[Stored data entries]
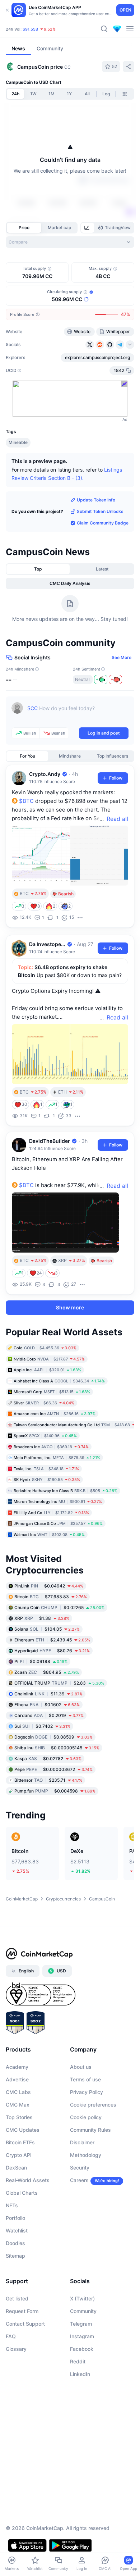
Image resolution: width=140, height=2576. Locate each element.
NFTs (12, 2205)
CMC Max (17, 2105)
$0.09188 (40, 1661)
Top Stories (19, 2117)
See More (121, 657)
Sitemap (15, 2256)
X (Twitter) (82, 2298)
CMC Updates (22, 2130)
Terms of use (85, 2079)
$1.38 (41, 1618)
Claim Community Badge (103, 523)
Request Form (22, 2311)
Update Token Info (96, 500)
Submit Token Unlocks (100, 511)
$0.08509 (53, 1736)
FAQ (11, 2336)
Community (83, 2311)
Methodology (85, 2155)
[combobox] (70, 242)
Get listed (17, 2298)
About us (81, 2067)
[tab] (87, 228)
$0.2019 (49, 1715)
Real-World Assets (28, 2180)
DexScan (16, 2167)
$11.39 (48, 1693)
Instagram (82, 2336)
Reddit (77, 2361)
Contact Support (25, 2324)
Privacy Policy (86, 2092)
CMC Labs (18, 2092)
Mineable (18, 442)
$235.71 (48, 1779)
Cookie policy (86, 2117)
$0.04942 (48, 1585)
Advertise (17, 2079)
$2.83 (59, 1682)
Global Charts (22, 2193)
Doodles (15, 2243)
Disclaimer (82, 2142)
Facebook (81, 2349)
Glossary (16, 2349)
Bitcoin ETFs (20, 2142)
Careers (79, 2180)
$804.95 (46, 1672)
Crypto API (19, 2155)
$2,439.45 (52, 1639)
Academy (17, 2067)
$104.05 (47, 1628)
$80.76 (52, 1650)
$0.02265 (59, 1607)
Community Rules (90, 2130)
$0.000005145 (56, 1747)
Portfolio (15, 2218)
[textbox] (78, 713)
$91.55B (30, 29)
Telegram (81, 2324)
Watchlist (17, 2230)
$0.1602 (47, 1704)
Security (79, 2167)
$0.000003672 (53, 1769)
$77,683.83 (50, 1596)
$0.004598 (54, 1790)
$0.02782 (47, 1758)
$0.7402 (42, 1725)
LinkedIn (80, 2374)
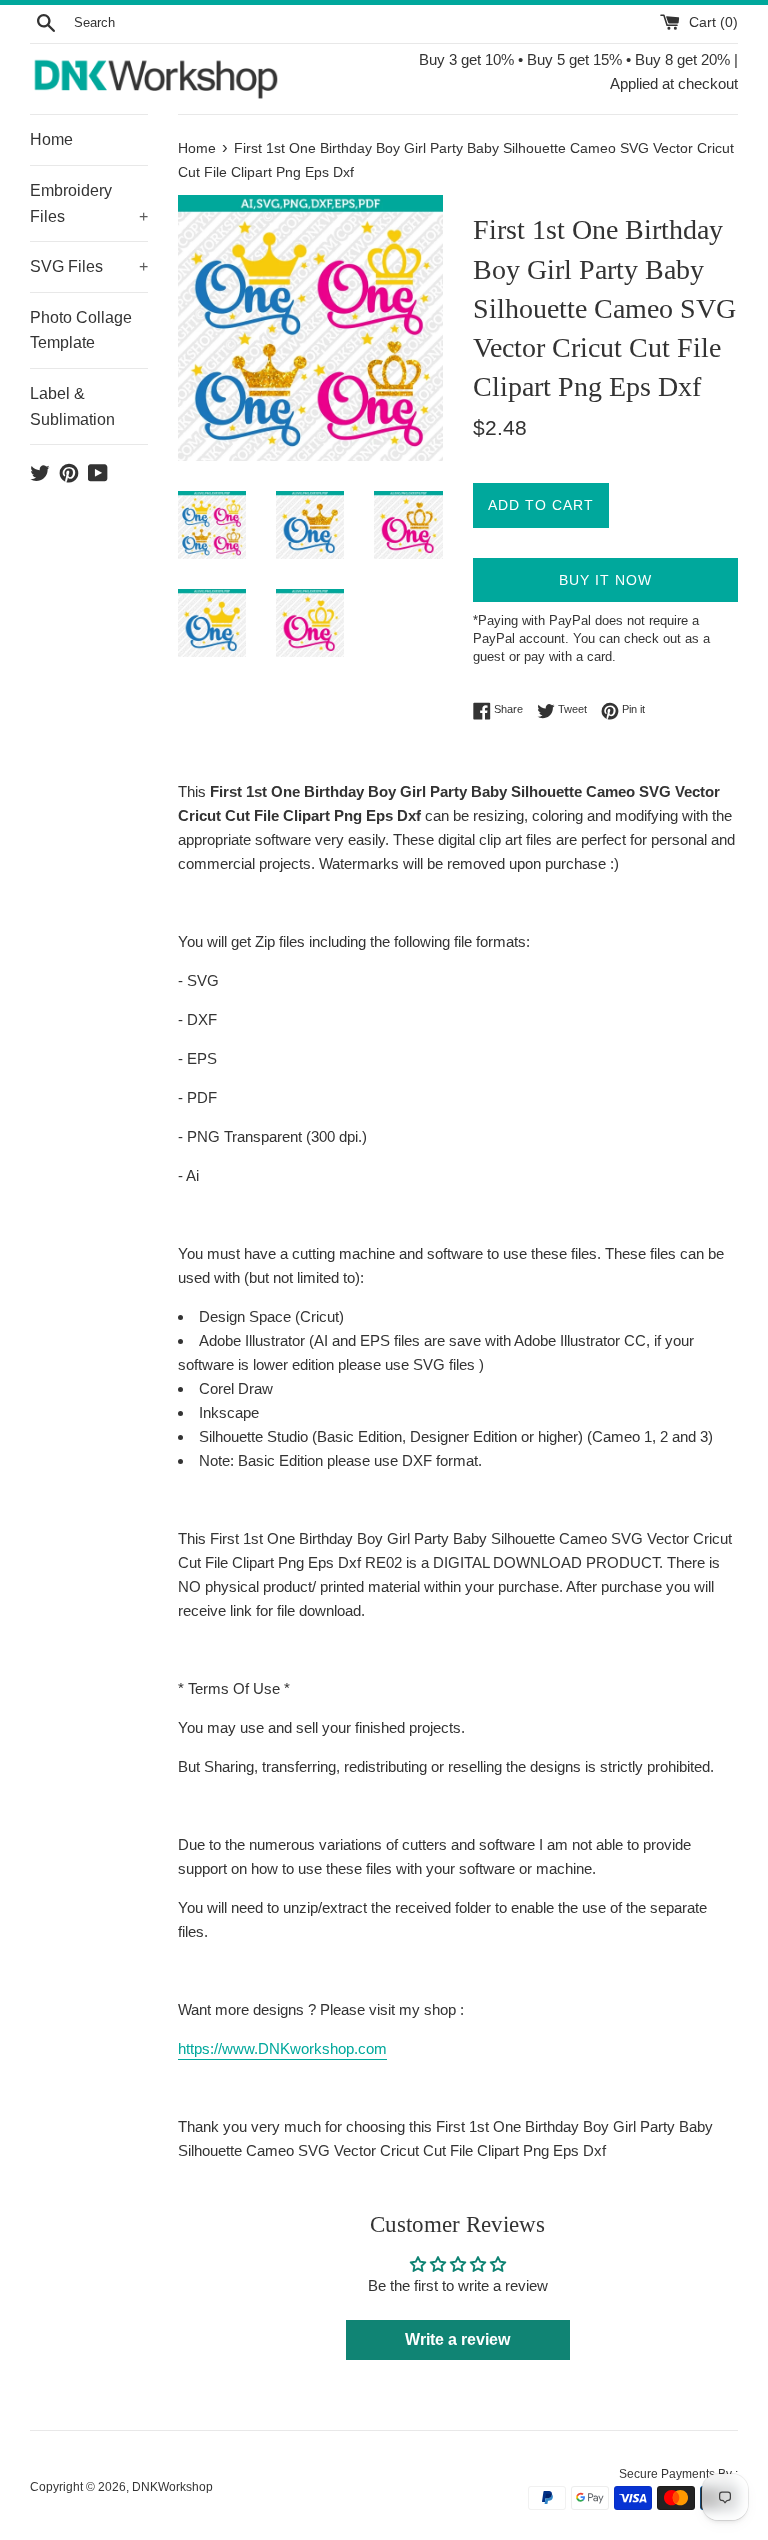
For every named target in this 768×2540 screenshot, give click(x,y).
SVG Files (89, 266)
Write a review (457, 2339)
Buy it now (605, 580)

Assignment: Each line above from the one with "Methodology (85, 2155)" up to and including the one with "Community Rules (90, 2130)" must be set down exactly, and no line outside that span may appear.

Solution to this task:
Methodology (85, 2155)
[combobox] (70, 242)
Get listed (17, 2298)
About us (81, 2067)
[tab] (87, 228)
$0.2019 (49, 1715)
Real-World Assets (28, 2180)
DexScan (16, 2167)
$11.39 (48, 1693)
Instagram (82, 2336)
Reddit (77, 2361)
Contact Support (25, 2324)
Privacy Policy (86, 2092)
CMC Labs (18, 2092)
Mineable (18, 442)
$235.71 (48, 1779)
Cookie policy (86, 2117)
$0.04942 (48, 1585)
Advertise (17, 2079)
$2.83 (59, 1682)
Global Charts (22, 2193)
Doodles (15, 2243)
Disclaimer (82, 2142)
Facebook (81, 2349)
Glossary (16, 2349)
Bitcoin ETFs (20, 2142)
Careers (79, 2180)
$804.95 (46, 1672)
Crypto API (19, 2155)
$2,439.45 (52, 1639)
Academy (17, 2067)
$104.05 (47, 1628)
$80.76 (52, 1650)
$0.02265 (59, 1607)
Community Rules (90, 2130)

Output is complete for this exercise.